Who likes spicy Mexican food? Do you like Burritos Fillings? Did you ever wonder to cook and eat them on their own? The Black Beans are delicious and you really do not have to worry to put many ingredients together to make it tasty. Learn a few little tips and it will be delicious.
The meal is suitable for athletes as an after workout meal, sport active person or not an active person. It is healthy all the way. Safe for you and your kids.
Black Turtle Beans are a great opportunity to get lots of healthy nutrients at once. Very rich in plant source protein, they present about 16g of protein for 100 g. What is more they are great B complex Vitamins sources such as Thiamin 1.7mg, Riboflavin, Niacin, Vitamin B6, Folate, Vitamin B12, Pantothenic Acid, and Vitamin K, and E. Also rich in minerals Calcium 294mg,Iron 16.0mg, Magnesium 294mg, Phosphorus 810mg, Potassium 2760mg, Sodium 16.6mg, Zinc 4.0mg, Copper 1.8mg, Manganese1.8mg, Selenium 5.9mcg. Total Omega-3 fatty acids 324mg, Total Omega-6 fatty acids 388mg.
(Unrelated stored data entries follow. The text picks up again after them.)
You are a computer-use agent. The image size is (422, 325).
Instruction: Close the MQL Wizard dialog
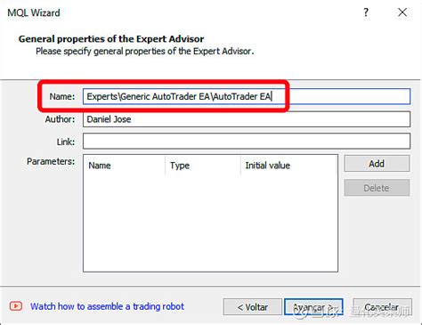(x=402, y=12)
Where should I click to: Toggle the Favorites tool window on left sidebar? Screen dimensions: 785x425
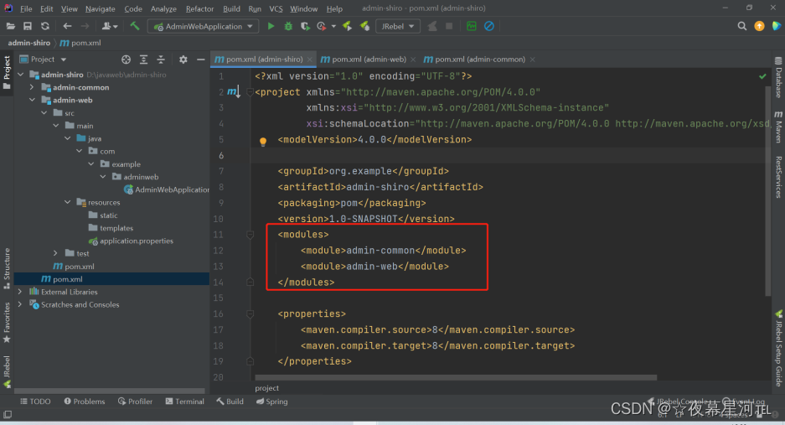coord(7,319)
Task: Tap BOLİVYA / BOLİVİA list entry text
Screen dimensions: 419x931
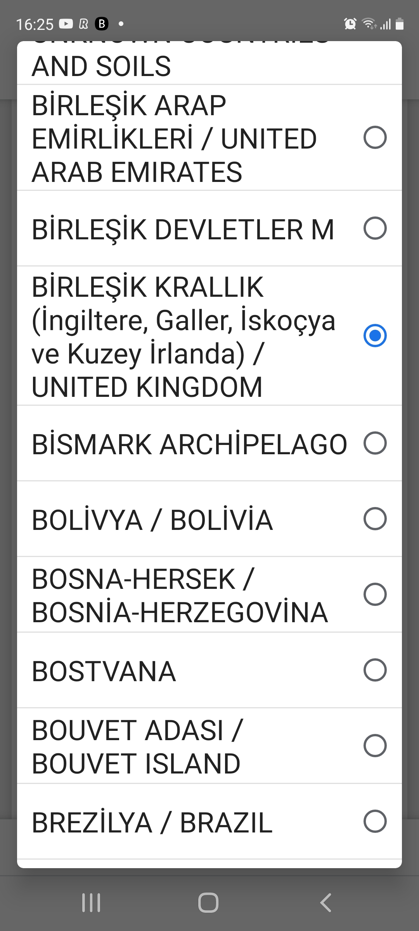Action: (x=152, y=520)
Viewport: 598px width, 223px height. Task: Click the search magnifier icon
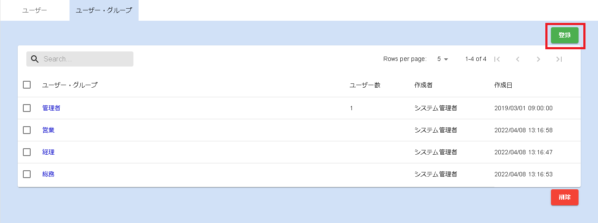click(35, 59)
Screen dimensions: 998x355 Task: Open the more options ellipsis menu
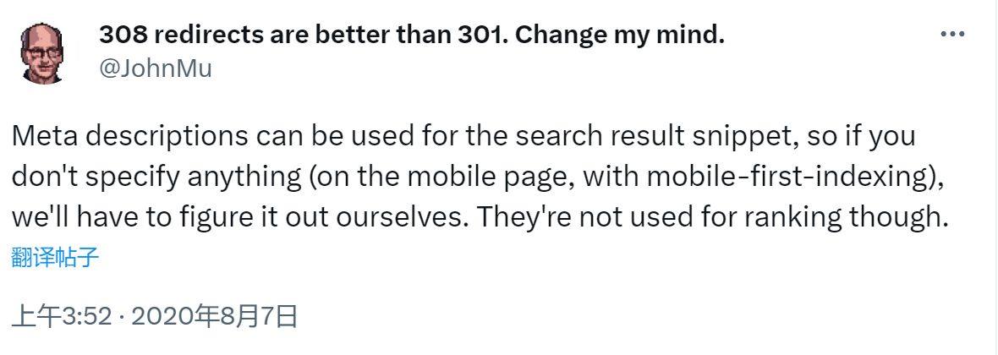coord(952,35)
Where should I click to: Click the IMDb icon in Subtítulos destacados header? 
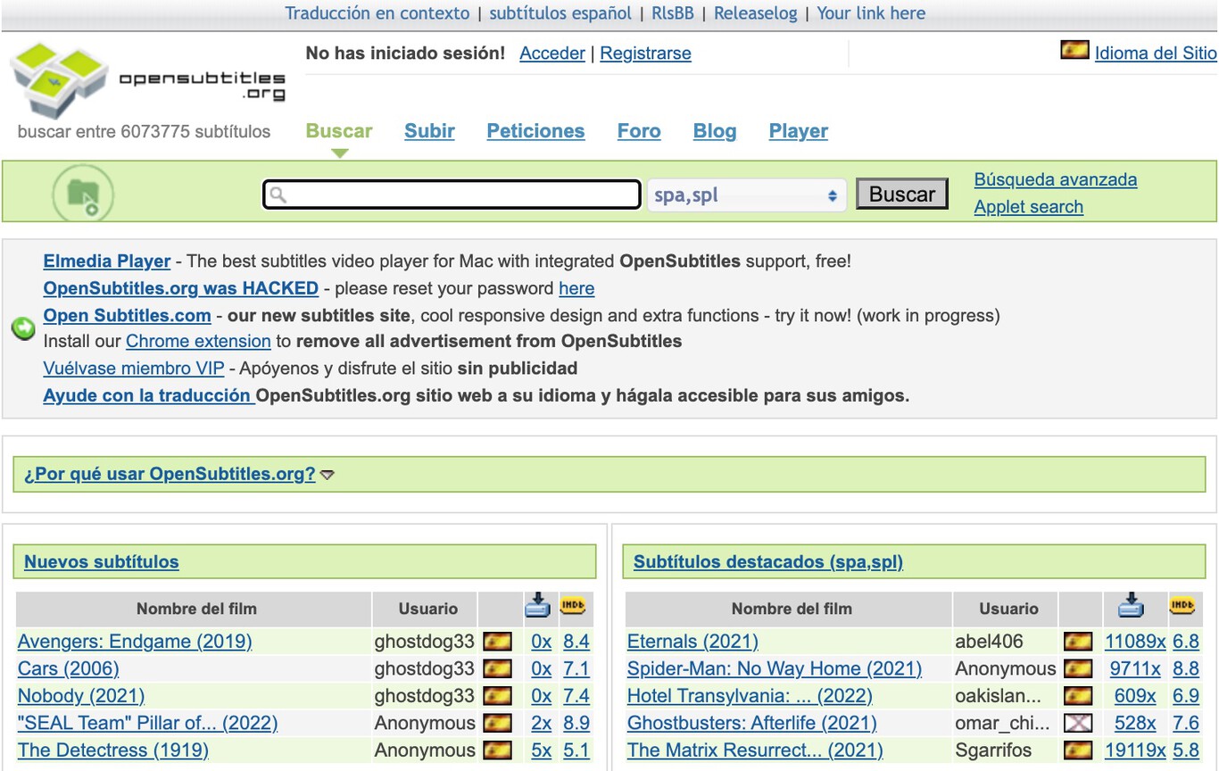tap(1182, 606)
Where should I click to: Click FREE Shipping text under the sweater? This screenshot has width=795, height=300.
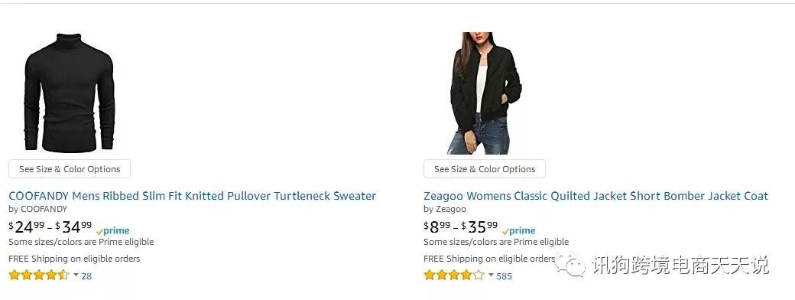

The evidence proves the health benefits of consuming black beans weekly. You can add them to stews, soups, salads, you can bake them cooked or make nice pates adds for favorite vegetables. They are really tasty and you can combine them with many oriental spices from all over the World. They support your digestive system, regulate your blood sugar, they assist in anti-inflammatory protection what is important for the cardiovascular system and also support the nervous system. There are many more health benefits that come from consuming black beans. I recommend finding more information about it. To make this simple recipe Get Ready: (4 servings)
1 glass of raw black beans (soak overnight in water, rinse and cook for 30 -40 minutes in salted water)
1 large onion
500 g fresh tomatoes (peeled)
1 tbs cumin seeds
1 inch fresh chili, or more (chopped)
1-2 garlic cloves (pressed)
Bunch of fresh Coriander Leaves
1-2 tbs Coconut Oil
Preheat the saucepan with coconut oil, throw in the cumin seeds. After 30 seconds throw in the chopped onion, fry for about 1 minute. Add pressed garlic and chopped chili and stir in, cook on medium heat for about 1-2 minutes until onions get a brown color. Throw in the peeled , chopped tomatoes and cook on medium heat for another 10-15 minutes, stirring in occasionally. When all is ready season well with Himalayan Salt and Coriander, stir in, wait 1-2 minutes cooking on low heat. Throw in the cooked beans and, cook for another 3-5 minutes on medium heat. Try for taste. Add more Salt and ground pepper if needed. Serve with hand full cooked rice per serving and fresh coriander leaves. Add Guacamole on the top.